What is the hybrid ML-LLM framework for IoT security?

It combines fast ML-based attack detection with LLM-driven reasoning to understand attack sequences and propose tailored mitigations that can be deployed on edge devices and networks.

Which datasets were used to evaluate the framework?

Edge-IIoTset and CICIoT2023 datasets were used to benchmark ML/DL classifiers and to test prompt engineering with retrieval-augmented generation for context-aware responses.

What were the key findings of the study?

Random Forest emerged as the strongest detection model, while ChatGPT-o3 provided superior attack analysis and mitigation guidance in the tested scenarios.

How does the hybrid approach improve IoT security in practice?

By combining rapid detection with reasoning, it translates insights into concrete steps for mitigating attacks on real edge devices and networks, improving response times and relevance.

Can this framework be deployed on existing IoT infrastructure?

Yes, the design aims to integrate with common edge computing stacks and provide context-aware recommendations that can be translated into deployment actions.

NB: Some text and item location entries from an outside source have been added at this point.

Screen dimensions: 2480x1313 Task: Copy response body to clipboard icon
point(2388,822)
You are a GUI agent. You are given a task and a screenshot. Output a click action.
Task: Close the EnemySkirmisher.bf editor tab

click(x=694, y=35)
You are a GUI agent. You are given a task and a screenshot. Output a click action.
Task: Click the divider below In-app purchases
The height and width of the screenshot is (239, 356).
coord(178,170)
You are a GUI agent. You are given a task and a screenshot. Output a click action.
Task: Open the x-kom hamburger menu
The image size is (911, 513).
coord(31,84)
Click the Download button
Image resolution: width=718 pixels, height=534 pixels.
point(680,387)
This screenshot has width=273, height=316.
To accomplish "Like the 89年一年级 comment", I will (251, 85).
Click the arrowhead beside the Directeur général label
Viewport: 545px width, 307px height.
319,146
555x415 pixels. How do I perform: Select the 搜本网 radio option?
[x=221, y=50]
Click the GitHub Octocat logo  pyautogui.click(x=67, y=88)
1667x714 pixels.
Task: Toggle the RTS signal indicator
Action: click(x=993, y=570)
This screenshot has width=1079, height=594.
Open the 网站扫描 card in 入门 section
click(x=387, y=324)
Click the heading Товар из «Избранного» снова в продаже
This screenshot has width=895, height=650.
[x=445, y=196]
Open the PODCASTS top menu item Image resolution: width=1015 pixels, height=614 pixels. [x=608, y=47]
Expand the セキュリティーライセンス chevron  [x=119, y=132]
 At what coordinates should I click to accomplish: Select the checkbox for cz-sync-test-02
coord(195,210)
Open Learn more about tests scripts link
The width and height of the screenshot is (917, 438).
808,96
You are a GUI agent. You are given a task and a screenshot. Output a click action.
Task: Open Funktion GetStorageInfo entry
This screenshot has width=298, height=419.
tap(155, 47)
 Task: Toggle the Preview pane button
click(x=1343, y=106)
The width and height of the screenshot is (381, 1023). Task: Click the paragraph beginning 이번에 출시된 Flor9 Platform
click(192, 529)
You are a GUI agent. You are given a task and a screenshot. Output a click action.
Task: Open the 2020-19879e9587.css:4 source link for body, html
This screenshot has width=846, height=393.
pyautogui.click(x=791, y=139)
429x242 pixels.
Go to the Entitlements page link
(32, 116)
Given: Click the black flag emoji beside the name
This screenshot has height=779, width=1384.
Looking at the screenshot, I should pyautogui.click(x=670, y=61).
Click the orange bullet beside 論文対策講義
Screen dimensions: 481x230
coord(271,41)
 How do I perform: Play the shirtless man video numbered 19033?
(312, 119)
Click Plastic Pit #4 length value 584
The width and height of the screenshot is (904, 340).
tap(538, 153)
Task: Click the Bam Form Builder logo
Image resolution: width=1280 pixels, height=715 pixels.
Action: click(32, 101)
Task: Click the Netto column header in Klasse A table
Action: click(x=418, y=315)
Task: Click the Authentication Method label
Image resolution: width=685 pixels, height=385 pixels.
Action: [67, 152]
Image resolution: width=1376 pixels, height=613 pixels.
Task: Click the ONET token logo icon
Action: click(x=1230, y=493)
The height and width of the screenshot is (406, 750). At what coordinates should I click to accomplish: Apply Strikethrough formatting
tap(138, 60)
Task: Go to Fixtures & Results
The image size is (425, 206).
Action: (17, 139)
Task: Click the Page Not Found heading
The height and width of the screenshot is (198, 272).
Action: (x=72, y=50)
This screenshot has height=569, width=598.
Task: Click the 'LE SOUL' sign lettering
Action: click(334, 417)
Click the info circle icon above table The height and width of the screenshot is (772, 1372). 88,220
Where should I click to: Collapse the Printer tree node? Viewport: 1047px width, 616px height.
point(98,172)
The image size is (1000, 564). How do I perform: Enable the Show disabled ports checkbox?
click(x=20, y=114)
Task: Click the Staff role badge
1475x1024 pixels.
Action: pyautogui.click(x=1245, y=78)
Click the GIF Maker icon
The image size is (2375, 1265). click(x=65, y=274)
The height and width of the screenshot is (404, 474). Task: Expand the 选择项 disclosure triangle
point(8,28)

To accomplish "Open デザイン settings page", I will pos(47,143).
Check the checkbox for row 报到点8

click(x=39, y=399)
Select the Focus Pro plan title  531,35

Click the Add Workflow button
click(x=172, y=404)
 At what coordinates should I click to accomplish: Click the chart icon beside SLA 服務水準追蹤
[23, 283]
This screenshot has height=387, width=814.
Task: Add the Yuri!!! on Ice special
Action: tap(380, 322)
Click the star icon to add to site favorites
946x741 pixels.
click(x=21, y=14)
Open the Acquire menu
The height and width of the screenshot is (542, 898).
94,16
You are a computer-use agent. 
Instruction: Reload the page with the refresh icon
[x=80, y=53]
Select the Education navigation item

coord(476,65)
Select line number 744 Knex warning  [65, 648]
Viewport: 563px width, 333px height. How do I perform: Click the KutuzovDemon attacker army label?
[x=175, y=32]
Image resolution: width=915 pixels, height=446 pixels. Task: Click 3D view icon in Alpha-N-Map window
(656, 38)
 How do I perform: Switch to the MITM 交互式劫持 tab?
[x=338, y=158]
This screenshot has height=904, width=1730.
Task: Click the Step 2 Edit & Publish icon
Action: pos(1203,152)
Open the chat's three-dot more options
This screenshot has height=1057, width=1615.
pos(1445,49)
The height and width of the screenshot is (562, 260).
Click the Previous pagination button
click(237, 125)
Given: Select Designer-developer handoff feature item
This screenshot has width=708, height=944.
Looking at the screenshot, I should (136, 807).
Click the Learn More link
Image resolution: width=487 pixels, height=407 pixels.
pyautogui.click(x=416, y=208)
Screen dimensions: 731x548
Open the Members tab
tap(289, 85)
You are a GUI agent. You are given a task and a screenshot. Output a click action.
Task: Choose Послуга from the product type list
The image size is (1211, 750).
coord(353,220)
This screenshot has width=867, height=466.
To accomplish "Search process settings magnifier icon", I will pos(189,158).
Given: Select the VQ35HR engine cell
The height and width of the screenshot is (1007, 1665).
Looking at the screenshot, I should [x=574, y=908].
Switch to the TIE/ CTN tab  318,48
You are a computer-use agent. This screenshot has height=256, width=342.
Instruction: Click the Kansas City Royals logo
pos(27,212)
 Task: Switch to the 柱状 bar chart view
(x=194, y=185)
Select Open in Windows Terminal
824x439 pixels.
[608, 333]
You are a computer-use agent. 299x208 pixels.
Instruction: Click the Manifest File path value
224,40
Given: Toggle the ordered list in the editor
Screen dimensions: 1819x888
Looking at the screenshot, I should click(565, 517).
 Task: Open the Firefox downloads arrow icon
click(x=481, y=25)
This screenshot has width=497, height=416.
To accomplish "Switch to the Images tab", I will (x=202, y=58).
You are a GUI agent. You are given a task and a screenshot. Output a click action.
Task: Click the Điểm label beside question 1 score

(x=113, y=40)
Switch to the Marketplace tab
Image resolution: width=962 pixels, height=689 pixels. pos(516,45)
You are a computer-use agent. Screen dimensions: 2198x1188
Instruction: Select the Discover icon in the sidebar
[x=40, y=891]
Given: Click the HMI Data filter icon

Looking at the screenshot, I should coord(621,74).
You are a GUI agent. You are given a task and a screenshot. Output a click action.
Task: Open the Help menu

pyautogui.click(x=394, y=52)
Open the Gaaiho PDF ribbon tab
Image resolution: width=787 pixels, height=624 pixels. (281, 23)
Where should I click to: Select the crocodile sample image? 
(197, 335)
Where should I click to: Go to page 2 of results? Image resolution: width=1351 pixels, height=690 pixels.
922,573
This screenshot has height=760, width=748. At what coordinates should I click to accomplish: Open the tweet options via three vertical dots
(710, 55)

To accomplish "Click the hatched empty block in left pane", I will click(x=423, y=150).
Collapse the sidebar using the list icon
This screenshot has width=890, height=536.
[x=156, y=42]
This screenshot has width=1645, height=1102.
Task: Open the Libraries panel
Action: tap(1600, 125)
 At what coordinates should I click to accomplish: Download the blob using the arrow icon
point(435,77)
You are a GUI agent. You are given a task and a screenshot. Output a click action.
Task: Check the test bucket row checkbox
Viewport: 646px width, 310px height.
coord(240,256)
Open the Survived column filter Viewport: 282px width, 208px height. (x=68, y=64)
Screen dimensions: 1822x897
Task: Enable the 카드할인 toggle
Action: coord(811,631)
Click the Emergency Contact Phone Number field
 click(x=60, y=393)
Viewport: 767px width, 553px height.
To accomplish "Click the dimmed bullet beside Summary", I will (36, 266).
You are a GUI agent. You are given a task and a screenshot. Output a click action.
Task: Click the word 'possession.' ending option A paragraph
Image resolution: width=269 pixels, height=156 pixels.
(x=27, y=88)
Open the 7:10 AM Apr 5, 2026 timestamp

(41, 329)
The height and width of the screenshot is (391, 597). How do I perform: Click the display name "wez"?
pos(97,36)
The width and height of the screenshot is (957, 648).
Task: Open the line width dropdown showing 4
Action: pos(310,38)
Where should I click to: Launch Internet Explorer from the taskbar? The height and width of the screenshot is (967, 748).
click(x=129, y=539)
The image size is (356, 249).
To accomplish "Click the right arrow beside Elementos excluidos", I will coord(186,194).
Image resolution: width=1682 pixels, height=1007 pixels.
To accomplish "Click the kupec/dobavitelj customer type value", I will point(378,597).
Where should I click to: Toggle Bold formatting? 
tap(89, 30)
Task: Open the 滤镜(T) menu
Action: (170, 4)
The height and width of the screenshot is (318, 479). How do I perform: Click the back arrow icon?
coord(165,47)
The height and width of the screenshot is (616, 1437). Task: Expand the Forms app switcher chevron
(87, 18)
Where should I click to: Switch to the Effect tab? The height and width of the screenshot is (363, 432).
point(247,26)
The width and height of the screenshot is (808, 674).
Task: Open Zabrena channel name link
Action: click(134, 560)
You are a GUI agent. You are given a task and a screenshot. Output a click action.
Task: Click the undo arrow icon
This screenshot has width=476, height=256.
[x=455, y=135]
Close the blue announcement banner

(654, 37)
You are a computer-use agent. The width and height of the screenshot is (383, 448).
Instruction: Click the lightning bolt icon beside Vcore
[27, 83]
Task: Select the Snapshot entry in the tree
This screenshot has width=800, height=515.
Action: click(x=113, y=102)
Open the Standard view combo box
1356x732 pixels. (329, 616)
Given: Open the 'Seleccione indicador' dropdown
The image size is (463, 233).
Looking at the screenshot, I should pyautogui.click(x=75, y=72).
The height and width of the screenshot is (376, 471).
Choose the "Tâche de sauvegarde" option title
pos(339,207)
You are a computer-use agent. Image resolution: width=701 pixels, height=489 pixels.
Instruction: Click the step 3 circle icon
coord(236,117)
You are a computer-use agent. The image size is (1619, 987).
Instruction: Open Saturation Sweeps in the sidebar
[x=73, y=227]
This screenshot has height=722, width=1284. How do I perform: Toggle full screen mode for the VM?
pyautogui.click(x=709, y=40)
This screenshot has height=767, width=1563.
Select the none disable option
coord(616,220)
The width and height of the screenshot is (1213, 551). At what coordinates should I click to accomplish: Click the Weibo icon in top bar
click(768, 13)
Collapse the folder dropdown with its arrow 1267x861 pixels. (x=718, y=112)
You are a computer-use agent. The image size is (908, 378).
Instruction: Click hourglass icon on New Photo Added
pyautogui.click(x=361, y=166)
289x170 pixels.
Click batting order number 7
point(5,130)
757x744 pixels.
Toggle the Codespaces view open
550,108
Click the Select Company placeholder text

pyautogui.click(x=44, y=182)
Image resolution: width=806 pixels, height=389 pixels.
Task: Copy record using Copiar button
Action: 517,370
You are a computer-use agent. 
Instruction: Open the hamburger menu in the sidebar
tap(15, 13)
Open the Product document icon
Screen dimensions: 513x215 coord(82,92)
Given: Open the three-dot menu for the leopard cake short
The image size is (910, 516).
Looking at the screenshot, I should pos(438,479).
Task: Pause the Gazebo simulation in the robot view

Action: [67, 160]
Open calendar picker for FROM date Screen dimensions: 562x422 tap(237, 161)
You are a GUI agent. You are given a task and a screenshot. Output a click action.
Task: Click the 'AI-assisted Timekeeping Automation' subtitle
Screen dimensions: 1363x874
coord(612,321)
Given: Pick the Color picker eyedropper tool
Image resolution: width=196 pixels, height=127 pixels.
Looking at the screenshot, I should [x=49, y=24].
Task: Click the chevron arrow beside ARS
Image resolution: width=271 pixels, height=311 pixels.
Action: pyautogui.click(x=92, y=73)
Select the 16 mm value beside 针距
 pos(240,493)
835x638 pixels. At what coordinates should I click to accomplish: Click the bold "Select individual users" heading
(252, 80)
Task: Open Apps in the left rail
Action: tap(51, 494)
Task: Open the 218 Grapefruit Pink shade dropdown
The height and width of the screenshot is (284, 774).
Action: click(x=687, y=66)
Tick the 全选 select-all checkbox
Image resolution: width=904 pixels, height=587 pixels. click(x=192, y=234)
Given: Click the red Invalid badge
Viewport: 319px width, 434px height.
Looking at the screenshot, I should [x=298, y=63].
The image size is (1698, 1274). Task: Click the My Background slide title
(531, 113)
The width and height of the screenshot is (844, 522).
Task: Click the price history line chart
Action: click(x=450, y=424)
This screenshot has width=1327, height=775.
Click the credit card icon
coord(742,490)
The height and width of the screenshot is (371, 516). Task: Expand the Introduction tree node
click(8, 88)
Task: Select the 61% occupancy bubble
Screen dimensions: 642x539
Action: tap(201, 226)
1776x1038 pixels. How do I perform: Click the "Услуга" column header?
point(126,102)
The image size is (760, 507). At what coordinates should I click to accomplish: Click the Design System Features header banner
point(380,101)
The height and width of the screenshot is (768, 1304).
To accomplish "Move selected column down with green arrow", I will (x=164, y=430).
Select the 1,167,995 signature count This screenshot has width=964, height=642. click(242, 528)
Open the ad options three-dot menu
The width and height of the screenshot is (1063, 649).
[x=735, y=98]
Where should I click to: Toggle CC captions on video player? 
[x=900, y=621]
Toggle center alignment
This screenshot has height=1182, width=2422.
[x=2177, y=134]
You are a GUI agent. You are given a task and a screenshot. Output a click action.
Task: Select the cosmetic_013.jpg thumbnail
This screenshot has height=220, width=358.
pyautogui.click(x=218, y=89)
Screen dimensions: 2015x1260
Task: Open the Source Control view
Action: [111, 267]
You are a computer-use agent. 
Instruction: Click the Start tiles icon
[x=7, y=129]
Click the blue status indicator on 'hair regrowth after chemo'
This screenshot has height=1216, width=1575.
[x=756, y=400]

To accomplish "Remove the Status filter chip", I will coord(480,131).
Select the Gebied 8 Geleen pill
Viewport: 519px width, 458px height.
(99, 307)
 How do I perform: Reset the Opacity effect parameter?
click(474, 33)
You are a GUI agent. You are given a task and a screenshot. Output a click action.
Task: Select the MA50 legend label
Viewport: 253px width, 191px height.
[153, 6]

Edge-Driven IoT Security Gets a Brain: A Hybrid ML-LLM Framework for Attack Detection and Tailored Mitigations

The Internet of Things (IoT) is everywhere—from smart homes to industrial plants—driving efficiency, innovation, and new business models. But with billions of connected devices comes a big security challenge: attackers are constantly probing, probing, probing until they find a weak link. Enter a fresh take on IoT defense that blends two worlds you usually hear about separately: fast, feature-based machine learning (ML) for spotting what’s happening, and thoughtful, context-aware reasoning from large language models (LLMs) to understand how attacks unfold and what to do about them. This hybrid approach isn’t just “more AI”; it’s about making security tools that actually reason about behavior and translate that reasoning into practical steps you can deploy on real devices. Here’s what this research is all about and why it matters.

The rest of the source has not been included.